The disappearance of "D.B." Cooper is one of the great unsolved mysteries of the 20th century, and the fact of his total disappearance so intrigues people, a movie was made about D.B. in 1981.
And there are other questions that will never be answered, but once in a while we hear them anyway. Begin a conversation about the famous painting of the Mona Lisa, by Leonardo da Vinci, and invariably, the topic will turn to ‘is she smiling, or not?’ Nat King Cole sang about it in a song of the same title; “Mona Lisa”.
What was Napoleon holding inside his vest? Or was he just scratching an itch? Or hiding an ugly wart from the painter’s eye? Probably just thought the stance looked noble and dignified. We’ll never know for certain, why he posed with his hand inside his vest. But it’s fun to joke about and speculate about I suppose, and offers ready material for comedians when their repertoire is running dry.
Well, you get the point, I’m sure, so I won’t belabor it. But here in this account from John’s gospel, a very popular and frequently preached passage illuminating the wonderful grace of God and the divine wisdom of His Son Jesus, we find another of those unanswerable questions.

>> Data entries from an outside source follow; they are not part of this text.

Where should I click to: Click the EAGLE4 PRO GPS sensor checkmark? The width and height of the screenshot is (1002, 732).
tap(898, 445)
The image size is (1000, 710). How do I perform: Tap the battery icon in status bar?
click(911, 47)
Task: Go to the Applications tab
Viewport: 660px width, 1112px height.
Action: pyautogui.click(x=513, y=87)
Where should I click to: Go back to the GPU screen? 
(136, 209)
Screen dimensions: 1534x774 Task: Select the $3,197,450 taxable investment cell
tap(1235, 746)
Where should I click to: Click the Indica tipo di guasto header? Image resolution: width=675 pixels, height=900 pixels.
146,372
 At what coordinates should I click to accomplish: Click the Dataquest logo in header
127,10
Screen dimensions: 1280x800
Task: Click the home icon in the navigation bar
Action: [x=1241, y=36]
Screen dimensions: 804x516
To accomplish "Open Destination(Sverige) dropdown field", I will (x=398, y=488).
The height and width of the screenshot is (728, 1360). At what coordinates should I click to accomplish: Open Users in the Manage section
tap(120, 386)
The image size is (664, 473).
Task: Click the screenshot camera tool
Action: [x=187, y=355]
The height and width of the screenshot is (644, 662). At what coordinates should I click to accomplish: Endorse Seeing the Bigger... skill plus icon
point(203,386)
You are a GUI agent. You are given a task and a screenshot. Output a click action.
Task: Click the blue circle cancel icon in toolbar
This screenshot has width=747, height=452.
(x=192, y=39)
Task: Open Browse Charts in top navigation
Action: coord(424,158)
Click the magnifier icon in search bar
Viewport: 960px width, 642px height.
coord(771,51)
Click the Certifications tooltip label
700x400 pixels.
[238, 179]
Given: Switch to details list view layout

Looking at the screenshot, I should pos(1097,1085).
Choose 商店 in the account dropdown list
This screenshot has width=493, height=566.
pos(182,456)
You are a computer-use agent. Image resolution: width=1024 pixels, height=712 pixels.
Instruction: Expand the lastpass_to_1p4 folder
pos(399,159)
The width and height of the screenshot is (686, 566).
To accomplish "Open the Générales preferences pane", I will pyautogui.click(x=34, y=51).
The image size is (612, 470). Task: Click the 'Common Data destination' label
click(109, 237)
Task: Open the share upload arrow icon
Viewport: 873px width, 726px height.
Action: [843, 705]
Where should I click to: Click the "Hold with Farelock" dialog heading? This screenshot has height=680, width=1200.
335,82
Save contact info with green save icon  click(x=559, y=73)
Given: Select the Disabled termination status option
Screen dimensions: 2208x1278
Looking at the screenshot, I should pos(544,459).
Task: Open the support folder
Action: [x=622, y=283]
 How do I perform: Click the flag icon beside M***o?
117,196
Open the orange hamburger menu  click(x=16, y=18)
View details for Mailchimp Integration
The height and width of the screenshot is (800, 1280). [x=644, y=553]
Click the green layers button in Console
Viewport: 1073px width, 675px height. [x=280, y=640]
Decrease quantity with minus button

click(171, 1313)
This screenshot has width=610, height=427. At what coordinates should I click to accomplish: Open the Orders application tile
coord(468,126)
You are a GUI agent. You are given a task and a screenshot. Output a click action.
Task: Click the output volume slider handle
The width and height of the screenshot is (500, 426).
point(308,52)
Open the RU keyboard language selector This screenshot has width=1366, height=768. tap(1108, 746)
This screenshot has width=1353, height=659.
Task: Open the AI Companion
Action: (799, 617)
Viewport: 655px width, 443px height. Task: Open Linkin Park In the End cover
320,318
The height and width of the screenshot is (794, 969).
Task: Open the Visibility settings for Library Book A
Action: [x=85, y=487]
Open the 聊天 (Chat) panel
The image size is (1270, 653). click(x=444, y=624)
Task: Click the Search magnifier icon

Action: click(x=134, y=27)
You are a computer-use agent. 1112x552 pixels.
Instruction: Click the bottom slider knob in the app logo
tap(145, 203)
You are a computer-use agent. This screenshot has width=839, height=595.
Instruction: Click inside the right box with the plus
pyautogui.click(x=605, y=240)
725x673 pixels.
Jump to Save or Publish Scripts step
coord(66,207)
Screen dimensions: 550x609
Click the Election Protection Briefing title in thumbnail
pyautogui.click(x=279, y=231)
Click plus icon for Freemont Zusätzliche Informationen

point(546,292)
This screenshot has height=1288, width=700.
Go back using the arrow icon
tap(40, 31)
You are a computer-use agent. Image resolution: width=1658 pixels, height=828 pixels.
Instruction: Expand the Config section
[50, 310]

Indeed, whenever the story is told, someone will ask, whether it be vocalized or just in their own mind as they listen to the account, ‘what was Jesus writing on the ground?’
It is the only mention in the gospels of Jesus writing anything, and it wasn’t on parchment, so we needn’t look for it in archeological digs. It wasn’t carved into stone or wood, so it won’t be found stashed away in catacombs under the Dome of the Rock or the Vatican in Rome.
The one time we know of Jesus writing, He did it with His finger, in the dust at his feet. It probably didn’t even make it through the day, before being scuffed out, either by Jesus Himself, or the passersby as they went to and from the temple in this very busy city of the Jews.
So we’re left to either ignore it, or speculate about it, and speculate we do. Because we love a mystery, and we can’t stand unanswered questions.
But that’s ok. Y’know why? Because I don’t think the Holy Spirit would have inspired John to include it in this account unless it meant something for us.
And since we cannot know what He wrote, I am led to believe that the significance is in the fact that He wrote, and perhaps of greater significance for us today, believer, is the very fact that we don’t know what He wrote.
Let’s just settle into this passage and ask the Lord to give us some fresh insights from it today that will bless us, encourage us, and maybe even challenge us in our relationship with Him and with our fellows.
THE SETTING OF THE TELLING
Now there are a couple of things I want to address and get out of our way before we really get started, just so we’re all on the same ‘page’, so to speak.
Among textual scholars there is some debate as to whether this account even belongs in scripture. John 7:53 through 8:11 is not found in the oldest manuscripts, and in addition, the style of writing in this passage differs in many respects from that of John throughout the rest of the gospel.